**Passage**.
□ □ □ □

Topical PDE-4 inhibitors (e.g., crisaborole, roflumilast) are effective and well tolerated in genital and inverse psoriasis. Clinical trials have shown success in treating genital and inverse psoriasis with PDE-4 inhibitors, which could be an alternative mode of therapy for patients who do not respond well to other first-line topical treatments, such as corticosteroids or TCI.

Several topical agents in development have shown potential in treating psoriasis, such as tapinarof and delgocitinib, which are currently under investigation and not marketed. Currently, only tapinarof is being considered for FDA approval for the treatment of plaque psoriasis. These therapies can be studied more in-depth in the future for the treatment of special site psoriasis, including genital and inverse psoriasis. Tapinarof is an aryl hydrocarbon receptor (AhR) modulating agent (TAMA) that is considered first-in-class for the treatment of psoriasis and atopic dermatitis. Two phase II studies have shown promising results in both safety and efficacy of tapinarof cream formulation in adult patients with psoriasis with body surface involvement > 1% and < 15% and mostly mild and moderate adverse events [58, 59]. Delgocitinib is a Janus kinase inhibitor that affects a potential pathway that causes certain inflammatory and autoimmune diseases, and its ointment formulation has been recently approved in Japan for the treatment of atopic dermatitis [60]. Larger prospective studies need to be performed to confirm these analyses on the safety and effectiveness of these drugs, both of which may become a suitable alternative to topical corticosteroids.

□ □ □ □

**Activity**.
Quote everything in the passage on topical psoriasis treatments from "Topical PDE-4 inhibitors" down to "corticosteroids or TCI.". The lines that follow come from a different source.

**Given material**.
□ □ □ □

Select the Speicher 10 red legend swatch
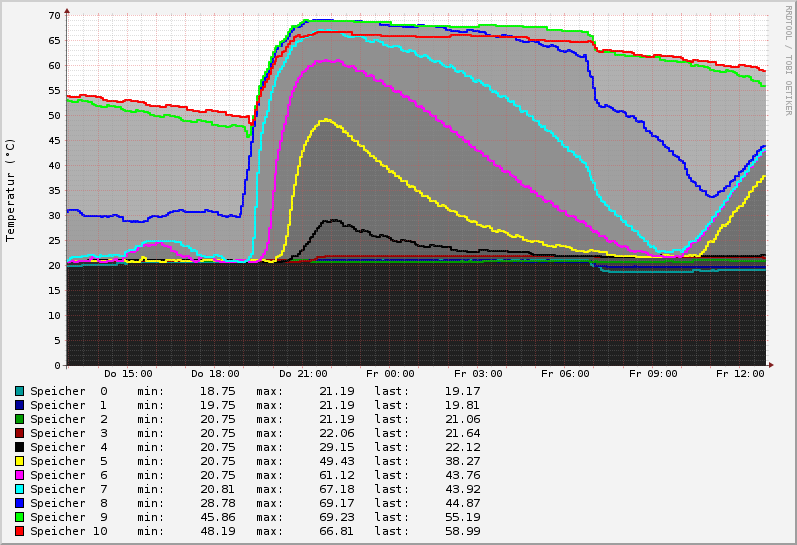This screenshot has width=797, height=545. click(19, 531)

□ □ □ □

**Answer to this exercise**.
Topical PDE-4 inhibitors (e.g., crisaborole, roflumilast) are effective and well tolerated in genital and inverse psoriasis. Clinical trials have shown success in treating genital and inverse psoriasis with PDE-4 inhibitors, which could be an alternative mode of therapy for patients who do not respond well to other first-line topical treatments, such as corticosteroids or TCI.